PADUCAH, Ky. – After a few tense moments Monday, the case of Murray State University basketball player Zay Jackson reached a conclusion in a Paducah courtroom.

Judge Craig Clymer accepted a guilty plea from Jackson on charges of one count assault 2nd degree and one count wanton endangerment 1st degree for Jackson’s alleged role in a Sept. 9 incident on the parking lot of the Murray Walmart, where he allegedly struck two people with his car. Clymer, McCracken Circuit judge, then sentenced Jackson according to the terms of the agreement: five years, 60 days to serve in jail, with three years of probation, meaning if Jackson commits another offense, his jail time could go up to five years.

“I think that if this had gone to trial that it would’ve been a lot worse for you in the end,” Clymer told Jackson during sentencing, referring to a reported surveillance video of the incident.

That video, Clymer said, is why he felt the need to reject the original plea agreement in the case between Commonwealth Attorney Mark Blankenship and Jackson’s attorney, Gary Haverstock. The original agreement called for the charges to be amended to two counts of wanton endangerment 1st degree with a 30-day jail sentence.

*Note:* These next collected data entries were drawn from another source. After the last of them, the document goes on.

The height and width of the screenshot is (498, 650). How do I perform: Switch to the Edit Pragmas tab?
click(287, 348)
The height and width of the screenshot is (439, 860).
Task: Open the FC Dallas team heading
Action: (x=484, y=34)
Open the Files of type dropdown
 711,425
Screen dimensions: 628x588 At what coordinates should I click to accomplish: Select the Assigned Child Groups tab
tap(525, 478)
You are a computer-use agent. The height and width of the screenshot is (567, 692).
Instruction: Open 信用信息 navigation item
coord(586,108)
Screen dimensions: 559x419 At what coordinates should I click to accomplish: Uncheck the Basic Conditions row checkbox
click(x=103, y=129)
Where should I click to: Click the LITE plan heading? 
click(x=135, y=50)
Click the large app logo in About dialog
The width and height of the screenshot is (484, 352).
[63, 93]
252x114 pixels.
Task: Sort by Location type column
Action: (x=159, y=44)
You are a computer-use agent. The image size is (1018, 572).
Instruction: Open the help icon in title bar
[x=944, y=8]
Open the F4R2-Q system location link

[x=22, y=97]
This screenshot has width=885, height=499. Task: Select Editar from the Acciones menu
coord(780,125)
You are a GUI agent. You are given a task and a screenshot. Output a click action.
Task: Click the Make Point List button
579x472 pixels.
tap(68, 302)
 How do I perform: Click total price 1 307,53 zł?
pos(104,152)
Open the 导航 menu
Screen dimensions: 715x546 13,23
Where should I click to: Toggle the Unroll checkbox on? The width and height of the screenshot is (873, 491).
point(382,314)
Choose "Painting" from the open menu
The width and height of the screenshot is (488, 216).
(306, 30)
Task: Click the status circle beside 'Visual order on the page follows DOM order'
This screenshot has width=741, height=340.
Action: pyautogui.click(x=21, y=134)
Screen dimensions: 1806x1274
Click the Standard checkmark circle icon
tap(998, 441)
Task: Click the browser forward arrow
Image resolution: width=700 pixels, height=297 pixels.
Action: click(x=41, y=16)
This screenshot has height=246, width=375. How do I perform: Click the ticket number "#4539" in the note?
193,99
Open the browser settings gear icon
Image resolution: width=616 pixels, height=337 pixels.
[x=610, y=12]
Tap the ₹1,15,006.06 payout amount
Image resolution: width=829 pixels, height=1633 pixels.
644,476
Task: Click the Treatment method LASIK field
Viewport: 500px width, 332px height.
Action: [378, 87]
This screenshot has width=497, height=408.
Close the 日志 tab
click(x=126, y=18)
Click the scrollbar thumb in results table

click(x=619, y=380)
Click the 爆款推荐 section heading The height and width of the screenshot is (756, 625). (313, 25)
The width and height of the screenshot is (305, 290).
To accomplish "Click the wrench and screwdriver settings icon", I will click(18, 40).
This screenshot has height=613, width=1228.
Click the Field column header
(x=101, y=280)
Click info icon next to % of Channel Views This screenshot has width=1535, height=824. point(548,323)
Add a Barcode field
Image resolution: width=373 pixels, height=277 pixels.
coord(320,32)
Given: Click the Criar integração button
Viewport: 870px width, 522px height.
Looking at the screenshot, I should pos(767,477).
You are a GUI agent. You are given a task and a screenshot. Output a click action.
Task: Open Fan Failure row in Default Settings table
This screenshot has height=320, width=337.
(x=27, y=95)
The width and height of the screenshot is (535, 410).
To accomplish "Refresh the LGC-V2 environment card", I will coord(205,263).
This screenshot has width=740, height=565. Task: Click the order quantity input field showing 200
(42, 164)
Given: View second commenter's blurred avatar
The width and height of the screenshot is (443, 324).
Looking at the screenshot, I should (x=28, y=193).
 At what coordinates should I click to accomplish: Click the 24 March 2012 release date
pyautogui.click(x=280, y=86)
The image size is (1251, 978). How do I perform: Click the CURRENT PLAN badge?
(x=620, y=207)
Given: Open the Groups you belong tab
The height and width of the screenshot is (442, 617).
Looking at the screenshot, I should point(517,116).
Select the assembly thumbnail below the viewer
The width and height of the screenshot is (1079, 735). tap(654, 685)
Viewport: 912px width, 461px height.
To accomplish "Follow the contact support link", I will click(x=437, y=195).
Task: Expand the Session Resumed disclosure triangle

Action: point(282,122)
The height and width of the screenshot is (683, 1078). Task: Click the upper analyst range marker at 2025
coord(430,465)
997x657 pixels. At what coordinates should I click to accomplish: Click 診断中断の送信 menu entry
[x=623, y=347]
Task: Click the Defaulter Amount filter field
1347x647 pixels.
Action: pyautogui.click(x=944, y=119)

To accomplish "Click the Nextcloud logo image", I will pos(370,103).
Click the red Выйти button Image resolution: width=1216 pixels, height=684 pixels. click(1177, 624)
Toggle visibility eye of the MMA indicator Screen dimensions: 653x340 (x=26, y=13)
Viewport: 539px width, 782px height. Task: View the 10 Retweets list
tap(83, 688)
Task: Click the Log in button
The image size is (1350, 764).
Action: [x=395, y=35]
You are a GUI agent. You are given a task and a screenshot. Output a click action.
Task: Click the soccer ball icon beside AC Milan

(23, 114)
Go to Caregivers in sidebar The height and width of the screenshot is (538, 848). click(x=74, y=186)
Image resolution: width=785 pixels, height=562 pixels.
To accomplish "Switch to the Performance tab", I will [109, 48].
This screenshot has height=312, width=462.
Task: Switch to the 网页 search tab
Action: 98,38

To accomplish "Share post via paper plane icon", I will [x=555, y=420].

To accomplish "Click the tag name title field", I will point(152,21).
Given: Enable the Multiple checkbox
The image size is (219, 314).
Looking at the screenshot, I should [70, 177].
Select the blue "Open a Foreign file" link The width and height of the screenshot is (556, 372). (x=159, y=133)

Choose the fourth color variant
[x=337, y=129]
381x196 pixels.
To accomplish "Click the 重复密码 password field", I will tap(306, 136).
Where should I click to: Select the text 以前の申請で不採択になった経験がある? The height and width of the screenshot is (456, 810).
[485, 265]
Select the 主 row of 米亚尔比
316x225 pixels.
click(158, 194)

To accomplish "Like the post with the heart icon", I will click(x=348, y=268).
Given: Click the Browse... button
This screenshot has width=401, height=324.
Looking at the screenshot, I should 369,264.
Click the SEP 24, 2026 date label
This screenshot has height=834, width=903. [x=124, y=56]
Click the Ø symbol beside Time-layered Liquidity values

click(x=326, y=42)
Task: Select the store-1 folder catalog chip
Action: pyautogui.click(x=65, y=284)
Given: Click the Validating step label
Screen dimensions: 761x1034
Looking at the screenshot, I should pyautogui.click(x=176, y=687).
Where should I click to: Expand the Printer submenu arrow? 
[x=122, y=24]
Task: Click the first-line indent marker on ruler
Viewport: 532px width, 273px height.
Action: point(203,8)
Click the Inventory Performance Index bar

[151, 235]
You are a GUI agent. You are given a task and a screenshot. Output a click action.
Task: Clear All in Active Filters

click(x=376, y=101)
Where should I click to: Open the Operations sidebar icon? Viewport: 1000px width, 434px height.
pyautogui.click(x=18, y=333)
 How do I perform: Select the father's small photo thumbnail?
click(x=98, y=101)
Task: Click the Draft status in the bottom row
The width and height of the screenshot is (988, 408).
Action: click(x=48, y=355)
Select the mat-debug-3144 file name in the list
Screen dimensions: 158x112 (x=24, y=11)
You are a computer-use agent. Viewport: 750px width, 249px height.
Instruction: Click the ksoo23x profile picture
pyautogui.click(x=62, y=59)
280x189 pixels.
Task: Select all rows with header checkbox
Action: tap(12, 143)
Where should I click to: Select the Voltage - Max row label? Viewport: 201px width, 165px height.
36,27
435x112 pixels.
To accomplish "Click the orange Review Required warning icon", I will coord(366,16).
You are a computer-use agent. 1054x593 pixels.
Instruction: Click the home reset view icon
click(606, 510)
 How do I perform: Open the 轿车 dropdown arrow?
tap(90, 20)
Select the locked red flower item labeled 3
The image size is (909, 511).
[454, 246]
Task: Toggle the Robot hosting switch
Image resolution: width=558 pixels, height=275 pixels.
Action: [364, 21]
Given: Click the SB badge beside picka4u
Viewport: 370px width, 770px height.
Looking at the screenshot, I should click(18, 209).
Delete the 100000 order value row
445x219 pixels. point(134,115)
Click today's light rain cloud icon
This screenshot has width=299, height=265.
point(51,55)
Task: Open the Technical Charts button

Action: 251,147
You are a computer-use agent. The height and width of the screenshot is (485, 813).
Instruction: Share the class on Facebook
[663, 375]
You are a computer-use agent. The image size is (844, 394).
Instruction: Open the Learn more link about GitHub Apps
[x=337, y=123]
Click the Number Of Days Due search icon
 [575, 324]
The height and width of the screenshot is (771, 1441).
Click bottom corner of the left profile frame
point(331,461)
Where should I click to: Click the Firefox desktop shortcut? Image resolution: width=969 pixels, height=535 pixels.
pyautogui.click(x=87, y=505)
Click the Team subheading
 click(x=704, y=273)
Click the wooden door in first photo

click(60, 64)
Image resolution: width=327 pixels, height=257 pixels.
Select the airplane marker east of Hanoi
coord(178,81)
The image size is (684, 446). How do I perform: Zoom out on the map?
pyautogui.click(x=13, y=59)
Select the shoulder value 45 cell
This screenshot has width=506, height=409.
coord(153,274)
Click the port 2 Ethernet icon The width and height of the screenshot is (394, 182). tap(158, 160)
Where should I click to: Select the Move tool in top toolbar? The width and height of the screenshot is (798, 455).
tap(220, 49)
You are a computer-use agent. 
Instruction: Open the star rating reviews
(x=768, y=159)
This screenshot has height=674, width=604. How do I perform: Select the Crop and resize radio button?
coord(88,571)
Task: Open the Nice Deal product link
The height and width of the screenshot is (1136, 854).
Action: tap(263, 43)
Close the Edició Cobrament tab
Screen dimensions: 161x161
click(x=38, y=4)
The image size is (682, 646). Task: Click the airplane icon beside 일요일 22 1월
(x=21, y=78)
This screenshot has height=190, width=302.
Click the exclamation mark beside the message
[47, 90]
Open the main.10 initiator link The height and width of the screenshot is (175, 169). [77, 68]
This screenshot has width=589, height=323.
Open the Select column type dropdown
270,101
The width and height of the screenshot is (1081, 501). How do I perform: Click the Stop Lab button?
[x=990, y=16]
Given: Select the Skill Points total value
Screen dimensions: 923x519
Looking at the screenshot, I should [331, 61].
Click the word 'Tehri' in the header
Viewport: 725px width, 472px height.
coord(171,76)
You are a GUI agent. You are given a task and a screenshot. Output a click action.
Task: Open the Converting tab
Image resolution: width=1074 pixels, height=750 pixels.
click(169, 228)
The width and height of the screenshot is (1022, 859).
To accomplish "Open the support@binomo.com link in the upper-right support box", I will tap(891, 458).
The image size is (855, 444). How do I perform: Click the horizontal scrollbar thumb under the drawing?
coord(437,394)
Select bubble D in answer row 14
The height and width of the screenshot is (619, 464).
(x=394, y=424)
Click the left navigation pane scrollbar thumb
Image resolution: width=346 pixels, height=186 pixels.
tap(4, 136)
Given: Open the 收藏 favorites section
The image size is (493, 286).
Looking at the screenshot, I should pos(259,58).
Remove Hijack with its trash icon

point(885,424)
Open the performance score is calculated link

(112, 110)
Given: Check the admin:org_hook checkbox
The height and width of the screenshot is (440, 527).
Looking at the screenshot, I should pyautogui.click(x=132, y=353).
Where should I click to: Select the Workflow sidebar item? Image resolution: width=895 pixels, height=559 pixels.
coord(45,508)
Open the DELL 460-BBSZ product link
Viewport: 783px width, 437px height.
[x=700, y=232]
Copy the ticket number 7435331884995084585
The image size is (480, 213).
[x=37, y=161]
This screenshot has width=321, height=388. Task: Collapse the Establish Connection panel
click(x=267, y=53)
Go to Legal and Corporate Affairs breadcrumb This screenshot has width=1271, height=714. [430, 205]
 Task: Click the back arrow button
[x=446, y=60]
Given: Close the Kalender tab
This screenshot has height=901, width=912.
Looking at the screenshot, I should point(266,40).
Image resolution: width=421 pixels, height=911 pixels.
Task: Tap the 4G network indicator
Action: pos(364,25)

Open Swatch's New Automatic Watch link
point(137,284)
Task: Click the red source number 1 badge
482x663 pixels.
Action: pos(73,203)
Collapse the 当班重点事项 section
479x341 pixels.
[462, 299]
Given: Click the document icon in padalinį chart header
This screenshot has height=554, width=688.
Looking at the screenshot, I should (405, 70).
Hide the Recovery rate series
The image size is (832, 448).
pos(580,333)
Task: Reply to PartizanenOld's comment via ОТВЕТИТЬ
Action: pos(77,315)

“I want you to understand ... I don’t like to throw a wrench into things like that,” Clymer told the court, speaking in Jackson’s direction. Clymer took over the case after Calloway Circuit Judge Dennis Foust recused himself the day he was to have imposed Jackson’s sentence for the original plea deal on Oct. 22 in Murray. Foust cited possibly perceived bias due to relations he has in Murray.

That original agreement seemed set until the reported victims of the case, Jason and Alia Clement, both of Paducah, complained that they had not agreed to the terms. Blankenship said attempts to finalize those terms with the Clements were conducted but no contact was made, thereby leading the prosecution to believe the deal was OK.

On Monday the Clements again voiced an objection when an agreement for the assault charge to be amended to wanton endangerment was presented to Clymer.

After the objection was raised, Haverstock said he did not have a problem with the assault charge being reinstated.

“It was close there for a bit,” Blankenship said, feeling his understanding was that the Clements had agreeed to a felony conviction, period.

“I figured that it didn’t matter (to the Clements) as long as it was a felony that was in the agreement. It was just a misunderstanding.

“Now, it’s in the books.”

Jackson had already served 11 days earlier and will be credited with that time.